HackGT 2016 submission by Aaron Vontell and Cooper Pellaton.

Primary LanguageHTML

Judgd - Deep Learning from Devpost

A product of HackGT '16.

By Aaron Vontell and Cooper Pellaton

Overview

Aaron and I were wondering what it definitively takes to win a hackathon. As in, is there some means by which you can have a guaranteed at any hackathon if you just pick the right set of technologies and execute on it well?

We found the answer, and it's yes.

So what does this project do? This project starts by scraping every single hackathon project that's ever been put into Devpost and then attempts to derive some value from that information by putting them into a Deep Neural Network (DNN). At the time of this writing the data set that we are working with is ~52,000 projects and ~72,000 Github contributors to these hackathon projects.

We begin by grabbing all of this data, then building a best-fit linear model to it, and then allow you to make some predictions upon which you can test their viability.

Here is a quick visual representation that we put together to show the data set:

Getting Started

Clone this repository and then begin by running pip install -r requirements.txt. This will recurisvely install all of the needed dependecies for the project excluding TensorFlow. If you didn't already realize you need to have a system capable of running TensorFlow and or SciKit Learn so head over here to get everything installed. You also need to have MongoDB installed and running.

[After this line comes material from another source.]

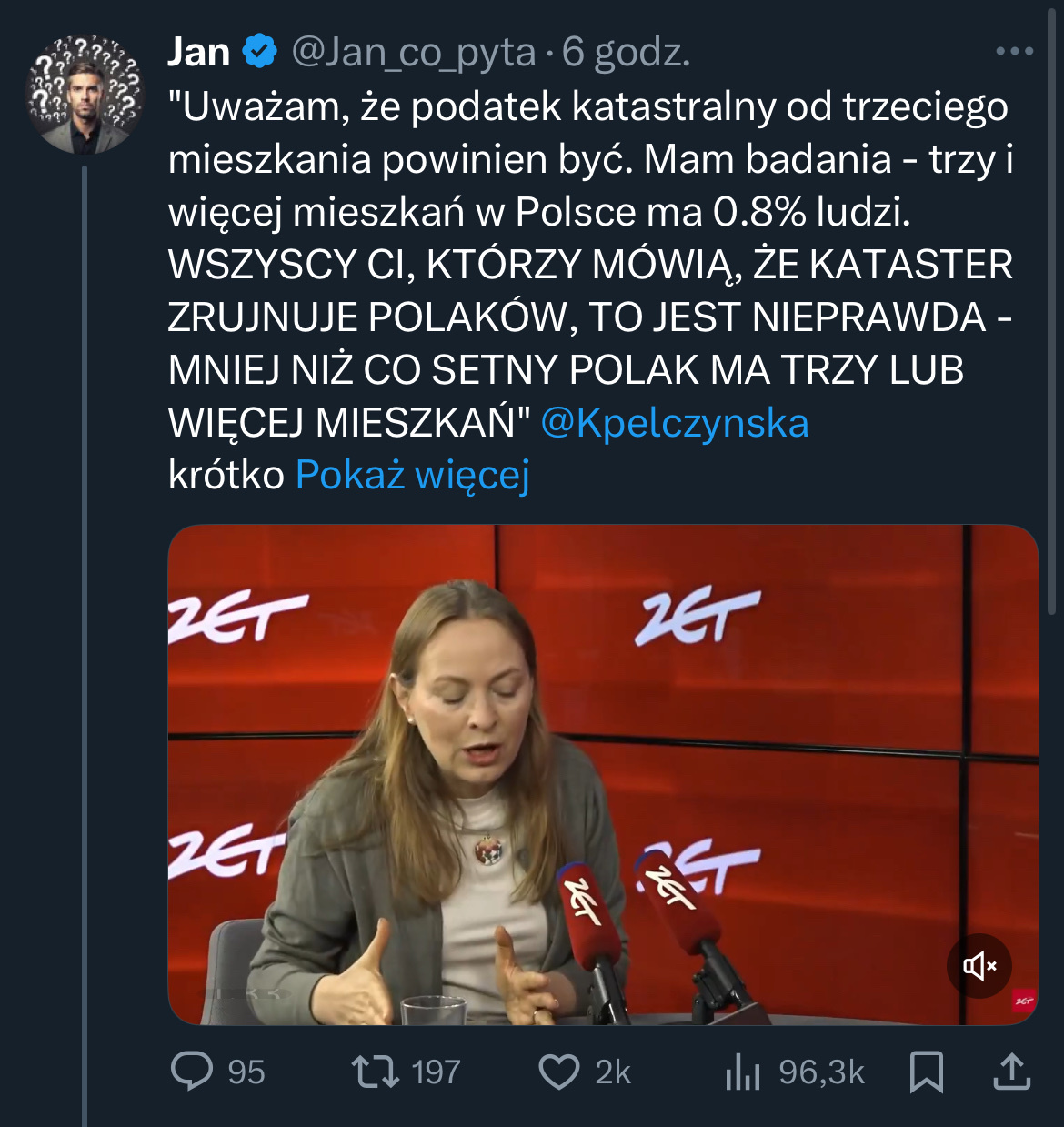Open view analytics bar chart icon
The height and width of the screenshot is (1127, 1064).
tap(742, 1072)
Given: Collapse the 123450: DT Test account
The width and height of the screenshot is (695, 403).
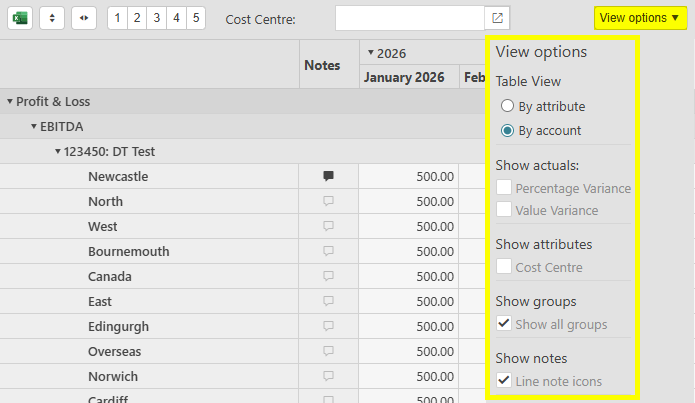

Begin by doing the following:

  • Open your terminal and open mongo.
  • Enter use devpost
  • Enter db.createCollection("devpost")
  • Now exit Mongo shell by using Ctrl-c.
  • Open up scraper.py and remove the comment enclosing get_everything().
  • Execute python scraper.py. Be sure that you are running at least Python version 3.4 or greater.

Let this run until it tells you that there is nothing left to get. At this point you own all of the Devpost data. In your MongoDB now presides every single hackathon project ever submitted to an event.

We're now going to do some ML.

Deriving Value from our Data

Now go back into scraper.py and toggle on the following.

  1. score = do_some_learning()
  2. naive = get_naive_score()
  3. logging.info("Score: " + str(score*100.0)+ "%")
  4. logging.info("Naive: " + str(naive*100.0) + "%")

This will now let the model run on all of your data and deliver you back some information the success of using a linear regression to predict success vs randomly guessing. What we are hoping for is that Score will be > than Naive but if it isn't, that's okay too, we can always tweak the model later.

What does this mean?

Well, it tells us about what wins and what doesn't. At large we know now statistics about what it takes to win a hackathon, so lets try to come up with a winning project.

Routes Explained

We have the following routes available:

GET

  1. localhost/stats
  2. localhost/naive
  3. localhost/tags

POST

  1. localhost/prediction

Tips

Our pickle file, clf.pickle is the clf (otherwise known as the trained neural net) that was derived from 12,000 Devpost projects. If you run the scraper.py first without doing a do_some_learning() call first, it will be run with our trained data. If you don't have a beefy instance to try and train this set but you want to start to try and fit predictions than this would be the right option for you to choose.